→ Exercise goal
Can you reproduce the lines of the data entries below exactly, from the line containing "Task: Click the info" through the line containing "Looking at the screenshot, I should pos(255,203).", inclusive?

Data entries:
━━━━━━━━━━━━━━━━━━━━━━━━━━━━━━
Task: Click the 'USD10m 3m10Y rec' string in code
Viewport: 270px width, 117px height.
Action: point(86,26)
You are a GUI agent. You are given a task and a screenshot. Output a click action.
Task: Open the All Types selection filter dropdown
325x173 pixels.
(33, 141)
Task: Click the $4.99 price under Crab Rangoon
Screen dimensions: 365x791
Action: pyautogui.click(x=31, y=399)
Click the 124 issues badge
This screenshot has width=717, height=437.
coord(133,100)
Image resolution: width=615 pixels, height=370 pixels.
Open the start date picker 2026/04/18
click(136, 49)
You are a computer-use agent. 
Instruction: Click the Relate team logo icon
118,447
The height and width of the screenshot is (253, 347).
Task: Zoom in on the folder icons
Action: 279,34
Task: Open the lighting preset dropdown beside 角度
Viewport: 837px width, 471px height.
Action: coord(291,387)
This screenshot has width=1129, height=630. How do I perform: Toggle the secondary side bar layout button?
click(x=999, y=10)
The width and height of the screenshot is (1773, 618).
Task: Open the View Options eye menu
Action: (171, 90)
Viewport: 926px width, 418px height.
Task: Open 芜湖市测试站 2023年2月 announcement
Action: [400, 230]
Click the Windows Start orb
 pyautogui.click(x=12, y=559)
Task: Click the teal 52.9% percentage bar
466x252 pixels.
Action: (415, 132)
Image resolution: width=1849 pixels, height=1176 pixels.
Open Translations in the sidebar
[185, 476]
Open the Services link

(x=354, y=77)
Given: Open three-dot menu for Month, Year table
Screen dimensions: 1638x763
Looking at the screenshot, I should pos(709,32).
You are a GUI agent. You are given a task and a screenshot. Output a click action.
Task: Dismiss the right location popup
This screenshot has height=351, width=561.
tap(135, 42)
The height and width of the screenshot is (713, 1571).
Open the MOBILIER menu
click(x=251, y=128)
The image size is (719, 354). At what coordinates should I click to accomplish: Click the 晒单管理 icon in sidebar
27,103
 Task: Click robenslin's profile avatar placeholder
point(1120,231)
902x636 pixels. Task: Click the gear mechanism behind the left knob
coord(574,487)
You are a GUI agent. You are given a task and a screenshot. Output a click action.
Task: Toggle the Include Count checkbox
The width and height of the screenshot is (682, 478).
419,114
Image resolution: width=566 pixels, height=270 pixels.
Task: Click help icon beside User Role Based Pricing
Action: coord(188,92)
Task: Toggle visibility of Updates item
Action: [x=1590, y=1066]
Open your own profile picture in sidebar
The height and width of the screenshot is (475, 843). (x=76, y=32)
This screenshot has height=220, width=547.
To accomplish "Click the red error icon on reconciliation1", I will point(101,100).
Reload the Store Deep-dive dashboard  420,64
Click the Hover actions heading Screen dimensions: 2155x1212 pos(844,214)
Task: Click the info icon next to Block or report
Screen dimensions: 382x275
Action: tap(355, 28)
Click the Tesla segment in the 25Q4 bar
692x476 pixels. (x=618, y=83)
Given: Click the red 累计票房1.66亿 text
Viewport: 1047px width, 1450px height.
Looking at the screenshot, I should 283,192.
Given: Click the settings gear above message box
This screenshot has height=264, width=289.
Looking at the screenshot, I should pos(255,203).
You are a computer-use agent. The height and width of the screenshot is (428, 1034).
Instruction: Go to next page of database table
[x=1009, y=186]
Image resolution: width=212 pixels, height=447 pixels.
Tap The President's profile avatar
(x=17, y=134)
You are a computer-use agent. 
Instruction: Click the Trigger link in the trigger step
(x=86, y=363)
━━━━━━━━━━━━━━━━━━━━━━━━━━━━━━
→ Exercise response
Task: Click the info icon next to Block or report
Screen dimensions: 382x275
Action: tap(355, 28)
Click the Tesla segment in the 25Q4 bar
692x476 pixels. (x=618, y=83)
Given: Click the red 累计票房1.66亿 text
Viewport: 1047px width, 1450px height.
Looking at the screenshot, I should 283,192.
Given: Click the settings gear above message box
This screenshot has height=264, width=289.
Looking at the screenshot, I should pos(255,203).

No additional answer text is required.